Bitcoin slumps to lowest since September

Bitcoin on Friday slumped as much as 5% to its lowest since late September, tumbling under $41,000 amid a broader sell-off for cryptocurrencies.Bitcoin was last down 3.7% after touching $40,938, its lowest since Sept. 29. The world’s biggest cryptocurrency has lost over 40% since hitting a record high of $69,000 in November and the volatility that has plagued it since its birth 13 years ago remains stubbornly present.

 

Oil heads for best week since mid-Dec, Kazakhstan unrest stokes supply worries

Oil prices edged up on Friday, heading for their biggest weekly gains since mid-December, fuelled by supply worries amid escalating unrest in Kazakhstan and outages in Libya.

 

Dollar Edges Lower as U.S. Jobs Data Loom Large

The U.S. dollar edged lower in early European trade Friday, but remains largely in favour ahead of the release of the monthly official U.S. employment report which could reinforce the case for early Federal Reserve interest rate hikes.

 

German exports rise, output falls slightly in November

German exports grew in November despite persisting supply bottlenecks in manufacturing, as imports and industrial output both fell, data showed on Friday.The mixed data reflect the German economy’s struggles to overcome the bottlenecks as well as restrictions introduced to contain a spreading fourth wave of the coronavirus driven by the Omicron variant.

 

UK house prices rise at fastest rate since July 2007

British house prices in December were 9.8% higher than a year earlier, the sharpest annual increase since the eve of the global financial crisis in July 2007, monthly figures from mortgage lender Halifax showed on Friday.
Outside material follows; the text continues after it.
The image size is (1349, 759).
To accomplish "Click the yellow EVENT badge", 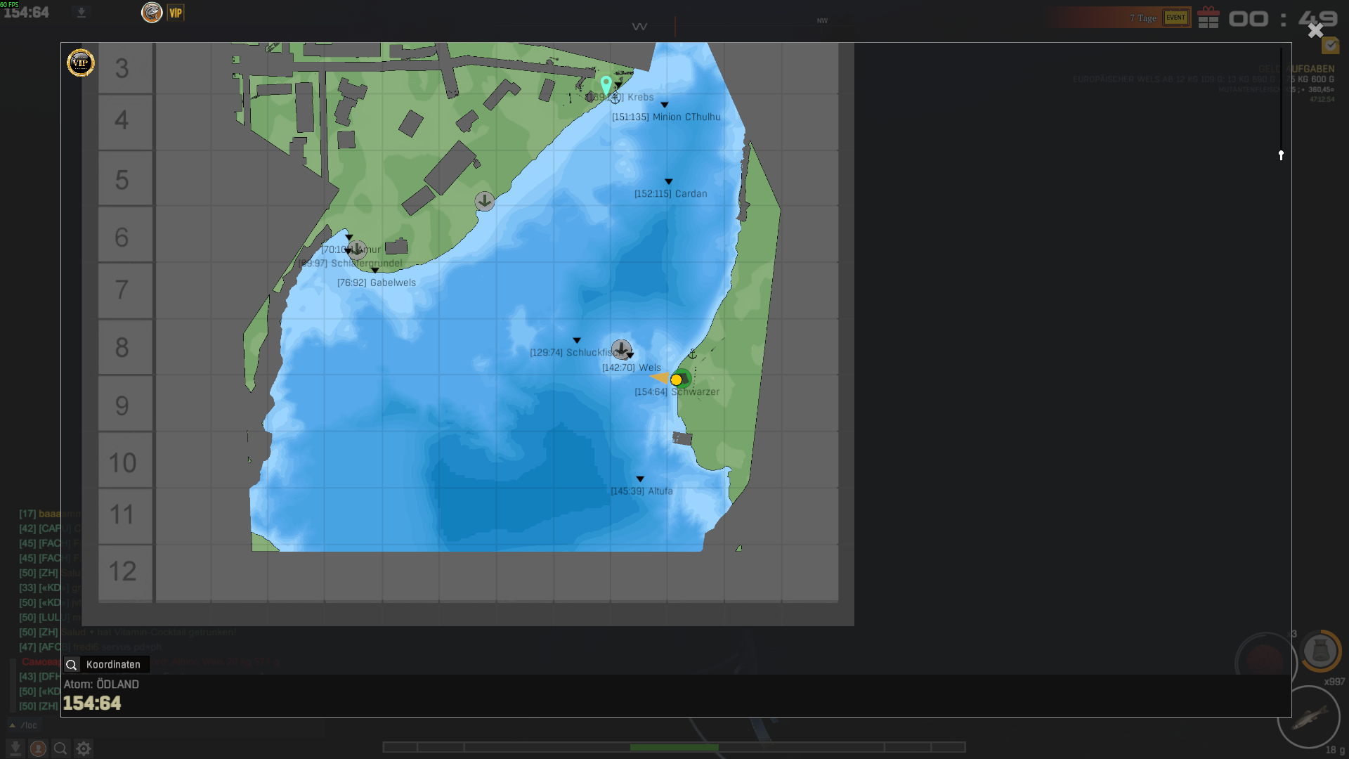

House prices rose by 1.1% in December alone, the same increase as in November, and recorded their biggest quarterly rise since November 2006.

 

Shell pursues $7 billion buyback ‘at pace’ despite LNG troubles

Royal Dutch Shell  said it will pursue its $7 billion share buyback programme after selling its U.S. shale business “at pace” as its liquefied natural gas (LNG) production was hit once again by unplanned outages. Fuel sales were also hit by a slowdown in global economic activity due to the spread of the Omicron COVID-19 variant, Shell said on Friday in a trading update ahead of its quarterly results on Feb. 3.